--- Problem set ---
a: Quote the bond market article word for word, in full.
b: Put the lines of the listing from the line with "Given: Open the Extensions view icon" to the line with "will pyautogui.click(x=287, y=152).", both included, into a numbered list, leaving out any blank lines.

--- Source passage ---
........

Heavy Repricing on the Bond Market

Violent upward repricing of the West Texas Intermediate and Brent Crude since the beginning of summer raised inflation above previously expected levels. Higher for longer monetary policy dominates the narrative and oil dissuaded the bond market of cuts in the near future, although economic conditions are worsening, especially in Europe.

Since June, oil has been skyrocketing as Saudi Arabia cut production and expanded the forecasted demand and supply difference. OPEC expects that in the fourth quarter of the year, there will be a deficit of around 3 million barrels per day which pushed WTI and Brent prices higher. The 10-year German bond yield hasn’t been moving significantly in July and August, however, since the beginning of September, it has risen by 40 basis points to 2.95% even as the economic data shows Europe is on the recessionary path due to renewed inflation concerns. Over the past week, the Bund has been collapsing without any significant news coming from the market except the news on Thursday regarding a decline in oil inventories at Cushing, Oklahoma upon which the Bund plummeted. Oil market tightness is reflected in the heavily backwardated futures curve. Currently, the difference between the first and second contract is around 2.3$ as the plummeting supply is pushing the spread up. Such a backwardated market structure is extremely bullish for the oil prices and might push Brent and WTI above 100$. The lower-than-expected inflation data in Germany did not manage to ease the selling pressure on the Bund. On the contrary, in the US, the economic data is superior to the Eurozone and the economy is resilient. Therefore, the 10-year yield is in a strong upward trend on the soft landing scenario that dominates the narrative. The market is starting to consider Lagarde as a hawk who won’t turn to an expansionary monetary policy easily as well as Powell who is often associated with Paul Volcker, Fed’s former governor who managed to defeat inflation in the 1980s that emerged due to the energy crisis similarly to the situation in 2022 and 2023. Both the US 2-year Treasury and Schatz yield managed to reach levels before the Silicon Valley Bank crisis in March as the market assumed that the rates would be higher for longer as the oil market leaves no other option to the central banks. Also, there is no consensus on the market that the rate hike cycle in Europe is over. In the US, it is fairly certain that one more rate hike is going to be delivered, however, higher oil prices might even push first rate cuts in 2025.

........

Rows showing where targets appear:
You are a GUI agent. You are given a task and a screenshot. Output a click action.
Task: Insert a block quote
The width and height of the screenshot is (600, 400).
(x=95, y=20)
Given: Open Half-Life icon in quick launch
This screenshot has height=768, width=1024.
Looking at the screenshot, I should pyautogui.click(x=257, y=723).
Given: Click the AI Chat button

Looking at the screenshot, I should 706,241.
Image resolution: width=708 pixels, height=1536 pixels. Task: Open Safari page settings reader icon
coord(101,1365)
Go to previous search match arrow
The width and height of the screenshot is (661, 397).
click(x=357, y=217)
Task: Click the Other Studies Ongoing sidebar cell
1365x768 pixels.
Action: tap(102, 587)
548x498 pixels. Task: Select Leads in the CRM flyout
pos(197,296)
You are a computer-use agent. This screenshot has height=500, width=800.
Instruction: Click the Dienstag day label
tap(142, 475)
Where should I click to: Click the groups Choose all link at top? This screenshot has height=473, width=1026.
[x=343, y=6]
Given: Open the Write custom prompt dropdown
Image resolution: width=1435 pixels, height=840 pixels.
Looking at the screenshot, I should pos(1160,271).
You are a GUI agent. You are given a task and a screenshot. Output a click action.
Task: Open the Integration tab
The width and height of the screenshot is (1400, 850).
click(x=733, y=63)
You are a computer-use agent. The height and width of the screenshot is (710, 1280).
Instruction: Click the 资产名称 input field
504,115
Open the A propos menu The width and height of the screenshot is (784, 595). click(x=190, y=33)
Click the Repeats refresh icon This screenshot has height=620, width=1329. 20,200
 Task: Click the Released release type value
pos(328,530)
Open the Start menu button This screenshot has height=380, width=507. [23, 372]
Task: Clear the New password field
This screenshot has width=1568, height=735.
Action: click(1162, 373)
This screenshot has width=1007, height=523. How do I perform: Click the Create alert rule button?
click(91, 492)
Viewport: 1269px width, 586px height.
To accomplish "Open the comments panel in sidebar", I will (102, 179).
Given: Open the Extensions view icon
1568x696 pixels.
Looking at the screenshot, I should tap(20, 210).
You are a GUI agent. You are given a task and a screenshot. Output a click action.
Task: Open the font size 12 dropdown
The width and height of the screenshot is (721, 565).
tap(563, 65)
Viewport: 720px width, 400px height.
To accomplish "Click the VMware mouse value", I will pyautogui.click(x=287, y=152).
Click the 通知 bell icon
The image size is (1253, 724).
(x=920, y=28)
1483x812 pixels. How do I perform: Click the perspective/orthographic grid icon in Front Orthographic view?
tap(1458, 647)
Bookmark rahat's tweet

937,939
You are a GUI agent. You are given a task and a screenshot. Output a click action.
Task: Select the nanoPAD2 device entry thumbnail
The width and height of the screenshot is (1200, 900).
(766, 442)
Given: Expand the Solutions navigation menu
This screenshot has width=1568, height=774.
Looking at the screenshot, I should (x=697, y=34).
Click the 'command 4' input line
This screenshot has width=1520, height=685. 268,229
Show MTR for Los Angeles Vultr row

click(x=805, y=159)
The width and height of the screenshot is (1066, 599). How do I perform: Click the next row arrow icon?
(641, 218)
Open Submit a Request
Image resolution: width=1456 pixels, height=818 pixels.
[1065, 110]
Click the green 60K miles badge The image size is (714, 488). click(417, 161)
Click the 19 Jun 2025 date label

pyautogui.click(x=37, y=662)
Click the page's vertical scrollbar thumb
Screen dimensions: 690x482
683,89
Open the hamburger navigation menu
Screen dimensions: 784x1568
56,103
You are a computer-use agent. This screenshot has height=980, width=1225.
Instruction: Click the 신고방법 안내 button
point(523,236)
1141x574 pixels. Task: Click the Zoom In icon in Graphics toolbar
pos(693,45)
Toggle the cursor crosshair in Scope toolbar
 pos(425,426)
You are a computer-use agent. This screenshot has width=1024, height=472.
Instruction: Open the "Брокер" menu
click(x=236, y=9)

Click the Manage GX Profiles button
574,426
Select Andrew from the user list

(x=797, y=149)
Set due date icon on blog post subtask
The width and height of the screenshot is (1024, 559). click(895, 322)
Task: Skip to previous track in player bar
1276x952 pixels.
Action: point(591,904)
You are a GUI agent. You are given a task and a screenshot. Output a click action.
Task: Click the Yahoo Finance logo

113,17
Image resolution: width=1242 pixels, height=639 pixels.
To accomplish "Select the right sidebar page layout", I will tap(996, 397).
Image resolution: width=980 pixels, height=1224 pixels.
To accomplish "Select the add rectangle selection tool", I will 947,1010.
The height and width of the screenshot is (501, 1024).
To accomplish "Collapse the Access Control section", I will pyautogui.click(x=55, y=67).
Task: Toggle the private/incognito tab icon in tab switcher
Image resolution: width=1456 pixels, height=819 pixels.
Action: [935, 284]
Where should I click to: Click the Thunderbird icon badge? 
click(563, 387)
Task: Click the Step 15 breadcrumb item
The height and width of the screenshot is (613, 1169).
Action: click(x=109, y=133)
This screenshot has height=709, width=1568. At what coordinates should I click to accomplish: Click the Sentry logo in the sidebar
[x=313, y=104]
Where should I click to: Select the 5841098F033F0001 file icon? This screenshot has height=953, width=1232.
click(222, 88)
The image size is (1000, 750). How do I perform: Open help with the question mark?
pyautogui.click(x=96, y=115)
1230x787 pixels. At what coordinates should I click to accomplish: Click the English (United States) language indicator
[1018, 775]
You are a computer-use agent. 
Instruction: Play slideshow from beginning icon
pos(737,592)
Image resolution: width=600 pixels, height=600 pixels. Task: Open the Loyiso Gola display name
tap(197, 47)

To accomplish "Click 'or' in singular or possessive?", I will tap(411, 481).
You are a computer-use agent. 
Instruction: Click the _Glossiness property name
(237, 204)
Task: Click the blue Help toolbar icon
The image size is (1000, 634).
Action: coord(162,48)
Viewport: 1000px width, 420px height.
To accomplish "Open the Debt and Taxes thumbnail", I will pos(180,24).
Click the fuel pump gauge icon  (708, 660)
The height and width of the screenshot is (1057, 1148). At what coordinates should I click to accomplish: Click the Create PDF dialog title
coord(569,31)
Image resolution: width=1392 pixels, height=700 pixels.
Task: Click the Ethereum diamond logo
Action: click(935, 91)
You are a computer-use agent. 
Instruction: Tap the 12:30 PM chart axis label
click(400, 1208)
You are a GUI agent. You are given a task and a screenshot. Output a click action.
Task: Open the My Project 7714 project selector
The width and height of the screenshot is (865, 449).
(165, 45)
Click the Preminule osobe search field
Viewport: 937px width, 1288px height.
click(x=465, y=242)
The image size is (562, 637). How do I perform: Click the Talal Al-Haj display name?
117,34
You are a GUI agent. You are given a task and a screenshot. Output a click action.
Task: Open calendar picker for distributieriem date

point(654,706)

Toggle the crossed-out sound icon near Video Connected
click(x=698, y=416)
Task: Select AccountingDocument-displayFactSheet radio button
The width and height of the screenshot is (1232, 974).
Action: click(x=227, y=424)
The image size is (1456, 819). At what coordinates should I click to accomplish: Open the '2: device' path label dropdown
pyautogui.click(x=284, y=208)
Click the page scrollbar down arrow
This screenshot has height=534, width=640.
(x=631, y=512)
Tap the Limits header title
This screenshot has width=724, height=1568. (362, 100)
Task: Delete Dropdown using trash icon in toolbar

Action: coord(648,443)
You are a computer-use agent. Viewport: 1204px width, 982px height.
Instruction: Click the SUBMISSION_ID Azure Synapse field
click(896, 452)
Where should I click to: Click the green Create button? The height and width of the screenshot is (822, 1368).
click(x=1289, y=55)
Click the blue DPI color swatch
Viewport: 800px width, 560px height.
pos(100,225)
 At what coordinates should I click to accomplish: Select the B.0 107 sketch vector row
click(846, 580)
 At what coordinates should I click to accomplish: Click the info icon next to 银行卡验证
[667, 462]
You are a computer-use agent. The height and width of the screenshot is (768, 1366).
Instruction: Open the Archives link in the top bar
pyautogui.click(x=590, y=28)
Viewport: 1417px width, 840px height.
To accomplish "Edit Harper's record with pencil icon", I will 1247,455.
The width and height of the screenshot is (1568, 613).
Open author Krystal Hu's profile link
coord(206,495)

........

--- Task answers ---
a:
Heavy Repricing on the Bond Market

Violent upward repricing of the West Texas Intermediate and Brent Crude since the beginning of summer raised inflation above previously expected levels. Higher for longer monetary policy dominates the narrative and oil dissuaded the bond market of cuts in the near future, although economic conditions are worsening, especially in Europe.

Since June, oil has been skyrocketing as Saudi Arabia cut production and expanded the forecasted demand and supply difference. OPEC expects that in the fourth quarter of the year, there will be a deficit of around 3 million barrels per day which pushed WTI and Brent prices higher. The 10-year German bond yield hasn’t been moving significantly in July and August, however, since the beginning of September, it has risen by 40 basis points to 2.95% even as the economic data shows Europe is on the recessionary path due to renewed inflation concerns. Over the past week, the Bund has been collapsing without any significant news coming from the market except the news on Thursday regarding a decline in oil inventories at Cushing, Oklahoma upon which the Bund plummeted. Oil market tightness is reflected in the heavily backwardated futures curve. Currently, the difference between the first and second contract is around 2.3$ as the plummeting supply is pushing the spread up. Such a backwardated market structure is extremely bullish for the oil prices and might push Brent and WTI above 100$. The lower-than-expected inflation data in Germany did not manage to ease the selling pressure on the Bund. On the contrary, in the US, the economic data is superior to the Eurozone and the economy is resilient. Therefore, the 10-year yield is in a strong upward trend on the soft landing scenario that dominates the narrative. The market is starting to consider Lagarde as a hawk who won’t turn to an expansionary monetary policy easily as well as Powell who is often associated with Paul Volcker, Fed’s former governor who managed to defeat inflation in the 1980s that emerged due to the energy crisis similarly to the situation in 2022 and 2023. Both the US 2-year Treasury and Schatz yield managed to reach levels before the Silicon Valley Bank crisis in March as the market assumed that the rates would be higher for longer as the oil market leaves no other option to the central banks. Also, there is no consensus on the market that the rate hike cycle in Europe is over. In the US, it is fairly certain that one more rate hike is going to be delivered, however, higher oil prices might even push first rate cuts in 2025.

b:
1. Given: Open the Extensions view icon
2. 1568x696 pixels.
3. Looking at the screenshot, I should tap(20, 210).
4. You are a GUI agent. You are given a task and a screenshot. Output a click action.
5. Task: Open the font size 12 dropdown
6. The width and height of the screenshot is (721, 565).
7. tap(563, 65)
8. Viewport: 720px width, 400px height.
9. To accomplish "Click the VMware mouse value", I will pyautogui.click(x=287, y=152).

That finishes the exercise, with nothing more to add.